Saltei para o ataque, com a cara e a coragem, jogando no chão o homem. Ele contra-golpeou. Em segundos brigávamos pela sala, esmurrando-se, quebrando móveis. Num movimento rápido e vigoroso, ele puxou a cortina da sala, caindo sobre mim e atrapalhando-me.

A figura correu em direção ao corredor leste, enquanto eu me desvencilhava daquela rede de panos. Corri atrás dele, munido de um pedaço de madeira que fazia suporte a minha peça decorativa e parei encostado à parede de meu quarto, onde ele se refugiara. Num átimo eu estava dentro do quarto, pronto a surpreendê-lo ou ser surpreendido. Não o encontrei, a razão poderia estar na janela, entreaberta, permitindo o luar entrar envolvendo o recinto em sua luz fantasmagórica. Não lembrava de ter deixado a janela aberta e nem parecia ter sido forçada.

Percorri com os olhos além da janela. Aquela torrente luminosa impediria que alguém se escondesse no descampado. E eu seria capaz de ver se alguém ainda tentava escapulir pelo cercado. Nada. Para onde ele fugira, eu não sabia. Olhei atentamente para as laterais da casa. Nada. O safado salvara-se.

Para minha segurança, lacraria a casa inteira, porta por porta, e a espingarda estaria completamente carregada. Olhei pela última vez pela janela. Não havia dúvidas, escapulira. Foi neste instante que notei.

No espelho havia, agora, um outro eu. O espelho refletia um ser diferente do que eu sempre vira. A luz que entrava pela janela iluminava parte de meu corpo, transformando-me num outro satélite. O brilho sobrenatural surgia no reflexo. Onde havia um ser estranho e familiar.

O outro eu me sorria malicioso. Aquele era meu sorriso? Aquela era minha verdadeira essência? Era fascinante e ao mesmo tempo tétrico. Senti-me olhando para o meu retrato como fazia Dorian Gray. Era lascivo. Eu não entendia porque aquela cena grotesca me atraía.
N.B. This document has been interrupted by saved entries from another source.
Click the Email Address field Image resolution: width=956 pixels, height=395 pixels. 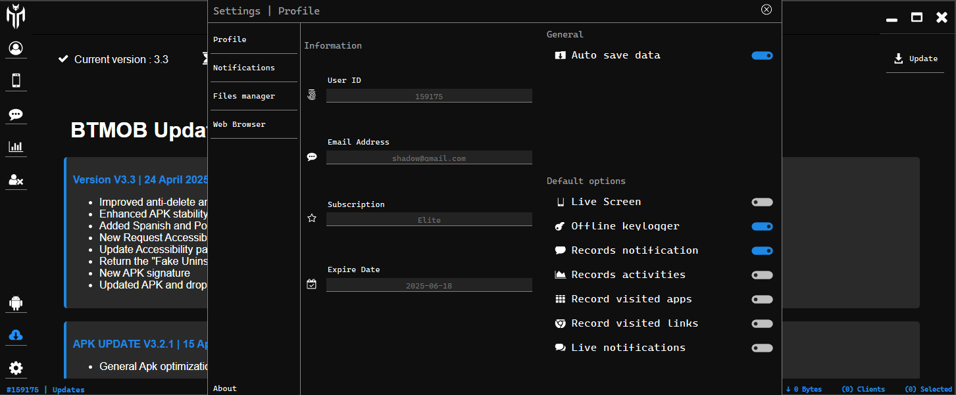[429, 158]
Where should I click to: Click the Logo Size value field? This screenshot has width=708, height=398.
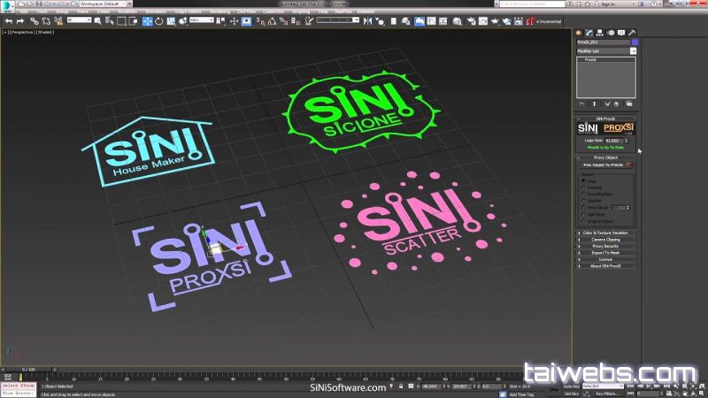click(x=612, y=140)
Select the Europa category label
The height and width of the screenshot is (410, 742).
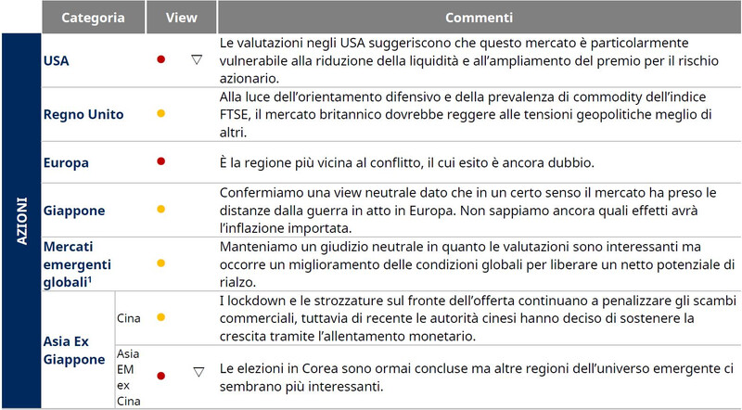click(x=66, y=162)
Meus pés colados no chão desobedeciam aos meus comandos. Minha voz berrava, mas não saía. Eu sabia que havia algo muito errado. Eu queria fugir.

Meu reflexo aterrorizou-me ao mover-se. A imagem tinha vida própria, ela não mais me seguia como um mímico. Ela tinha vontade própria. Aquela era a sombra de agora a pouco e mesma que semeara maldade dias antes.

Com uma força sobrenatural, aquele braço puxou-me, arrancando-me do solo e levando-me através da superfície refletiva. Fui tragado com a violência daquele ser demoníaco. A criatura semitransparente arrancou minha alma de minha casca e com esta vazia, ocupou meu lugar. Atravessou a fronteira dos dois mundos e lacrou a passagem. Disse algumas palavras ininteligíveis e jogou um pano por cima do espelho, cobrindo-o completamente, impedindo o toque mágico do luar. Ouvi seus passos desaparecendo do cômodo e deixando a casa. Eu tinha uma certeza: eu jamais voltaria a ver meu corpo.

Naquele instante em que a tristeza se apossou de mim, compreendi o que acontecera e o que perseguira Tio Jão. As palavras que o demônio disse foram sendo traduzidas. Aqui desta outra realidade, aguardo, imutável, incapaz de envelhecer, de sentir fome, nem nenhum prazer. Aguardo pacientemente, até que outra vítima venha a se apaixonar pelo espelho e eu me faça livre.